Key policy objectives of the City of Edinburgh Council (CEC) include reducing CO2 emissions, improving air quality and promoting active travel. Active travel is at the heart of the Council’s Transport 2030 Vision and Local Transport Strategy 2017-21 and contributes to improving health, the environment and economic development. Such multi-dimensional challenges require novel approaches, and these in turn will depend on better use of digital technologies combined with rich data streams to support smart and sustainable urban transport systems.
In order to develop and test measures that contribute to these goals, and to communicate policy to the public, it is crucial to have a detailed analysis of the current landscape for active travel in Edinburgh. At present, access to relevant data on walking and cycling behaviour in the city is partial, heterogeneous, and fragmented. As a step towards addressing this gap in understanding, we are focussing on cycling data; more specifically, carrying out a project to gather the fine-grained data required for developing an accurate picture of cycling issues and attitudes. This initially involves finding out what’s available: sourcing and analysing information from across the public, private and third sectors. Second, we intend to curate relevant datasets; clean them if required; and where possible publish them as open data. Most importantly, we will look for patterns across the combined datasets and build interactive visualisations to help communicate new insights.
As part of this initiative, Andreea Pascuhas already started work on one valuable repository of data, namely the information provided by Council-maintained counters on the 19 off-road cycling paths in Edinburgh. The data has been collected by the CEC Cycling Team, and in some cases dates back as far as 2008. The automatic counters given hourly totals for each direction of travel on a 24/7 basis. The data offers an opportunity to develop a longitudinal perspective on usage of the cycling paths, and can yield insights about the effects of adding new paths to the network of the period in question. We can also start to answer questions about temporal variations: What hours of the day see most traffic? How does usage differ across days of the week?
Despite the richness of the counter data, it is also obviously partial. In particular, it tells us little about journeys across the cycling paths, and nothing about cycling on roads in the city. However, we expect that by combining the cycling path data with other datasets, it will be possible to detect correlations which give us a much richer and more complete picture.
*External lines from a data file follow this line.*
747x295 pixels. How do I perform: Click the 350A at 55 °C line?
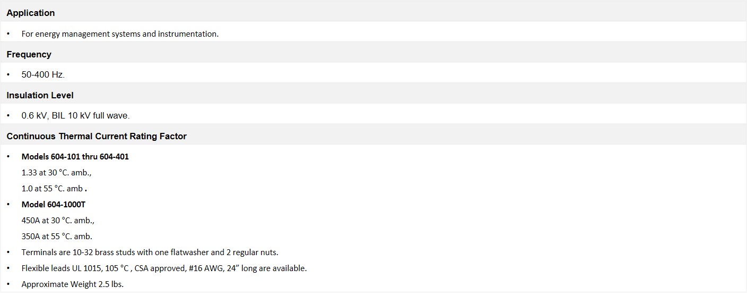tap(57, 236)
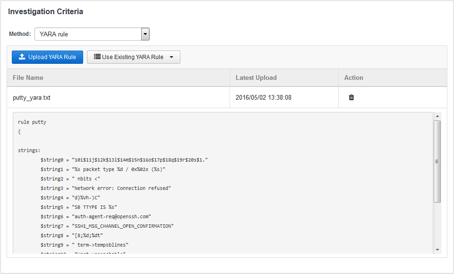Click the 2016/05/02 13:38:08 upload timestamp
Screen dimensions: 454x274
[263, 98]
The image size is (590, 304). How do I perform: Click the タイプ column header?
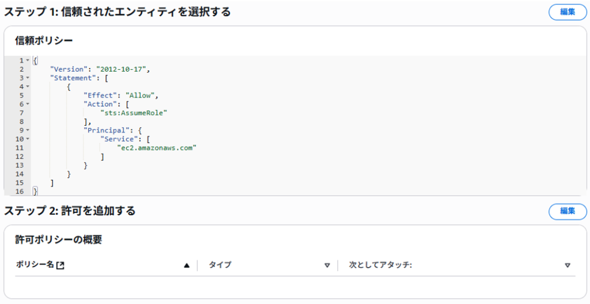220,265
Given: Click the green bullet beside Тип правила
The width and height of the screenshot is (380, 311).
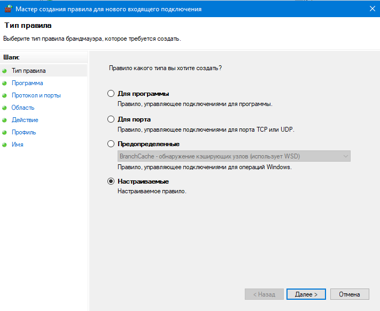Looking at the screenshot, I should pyautogui.click(x=5, y=71).
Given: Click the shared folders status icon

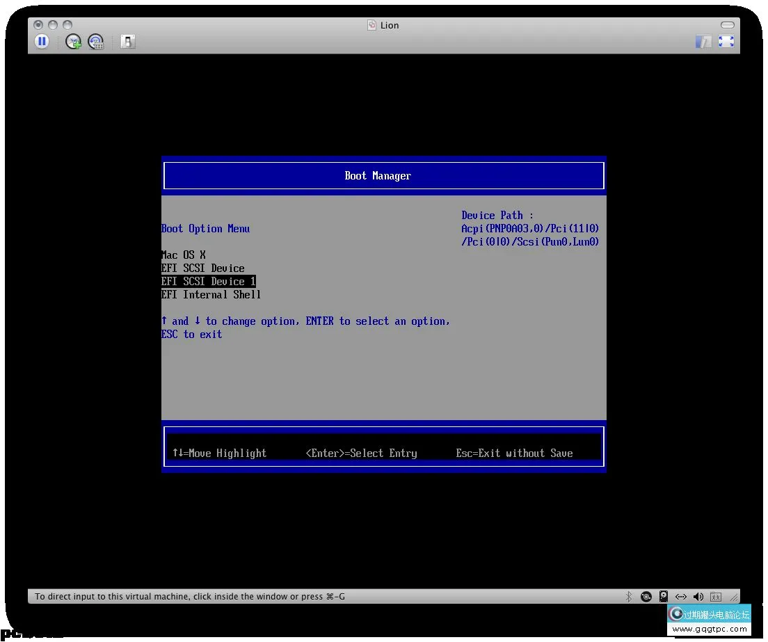Looking at the screenshot, I should (716, 597).
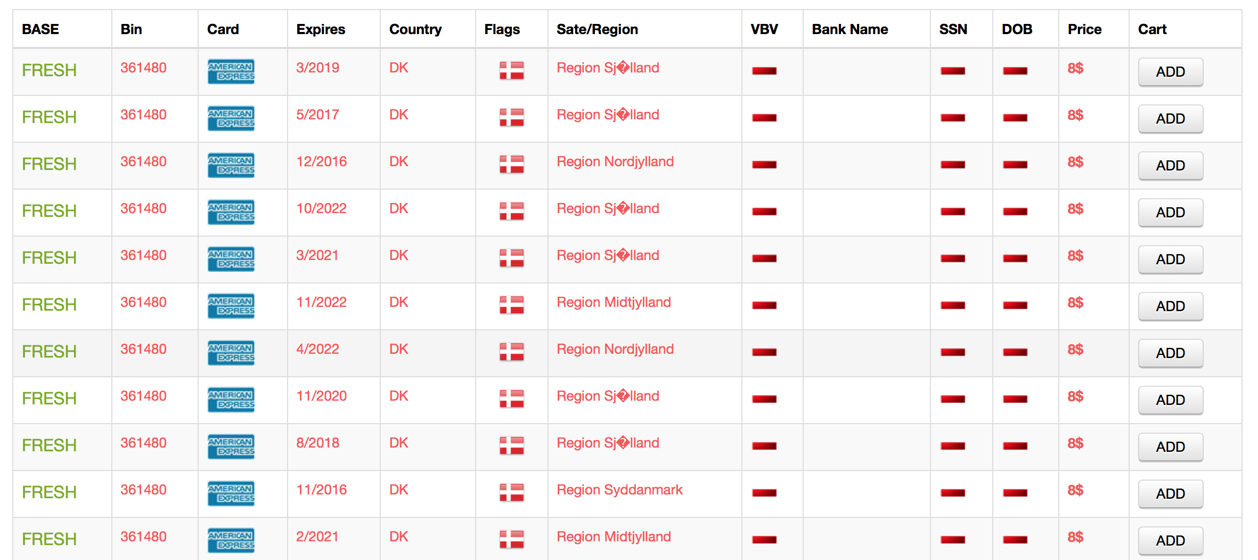Click Region Nordjylland in the 12/2016 row

(615, 161)
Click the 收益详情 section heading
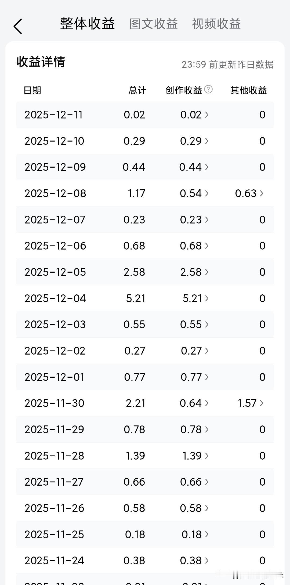This screenshot has height=585, width=290. pyautogui.click(x=41, y=62)
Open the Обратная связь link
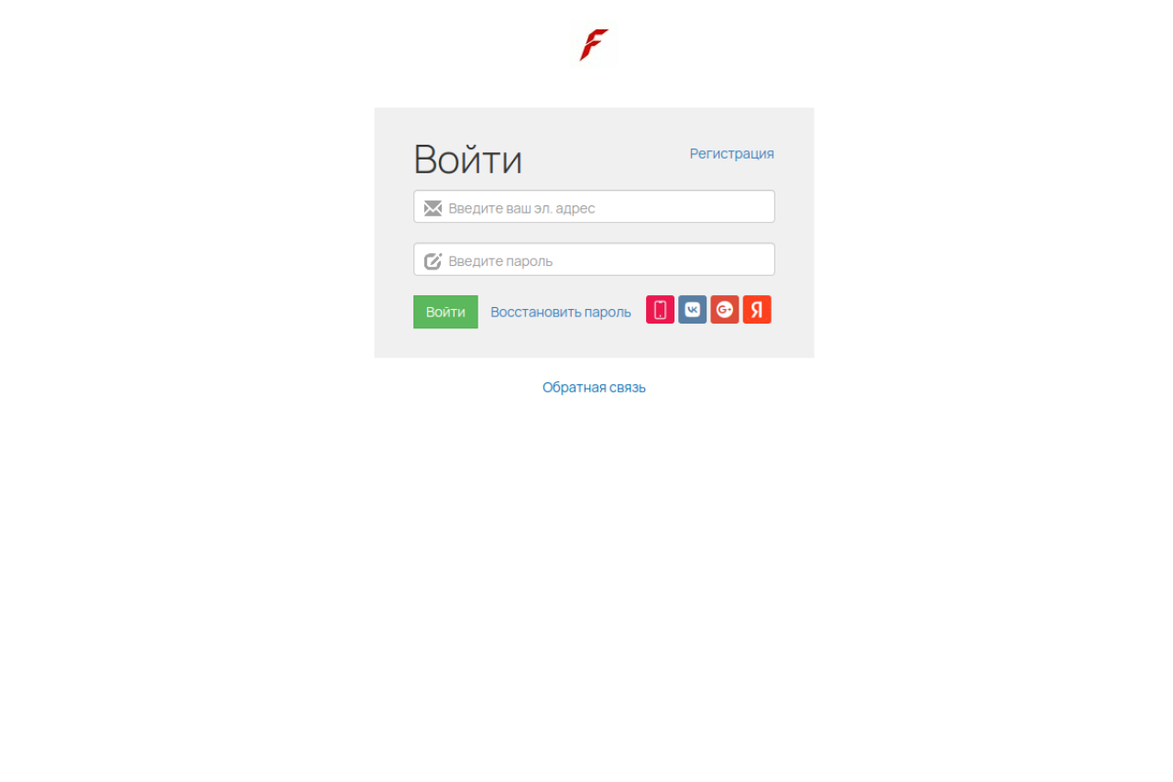This screenshot has height=782, width=1173. click(594, 387)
As far as we know, no city has carried out a comprehensive active travel data audit and curation initiative of the kind proposed here. The European Cyclists Federation highlights that European cities have only just started to started to consider how rich data on cycling can be used to support policy and advocacy. The EU is at the early stages of harmonising a set of indicators for an Urban Mobility Scoreboard, while according to an authoritative UN report on Sustainable Cities, no reliable baselines exist for measuring sustainable transport.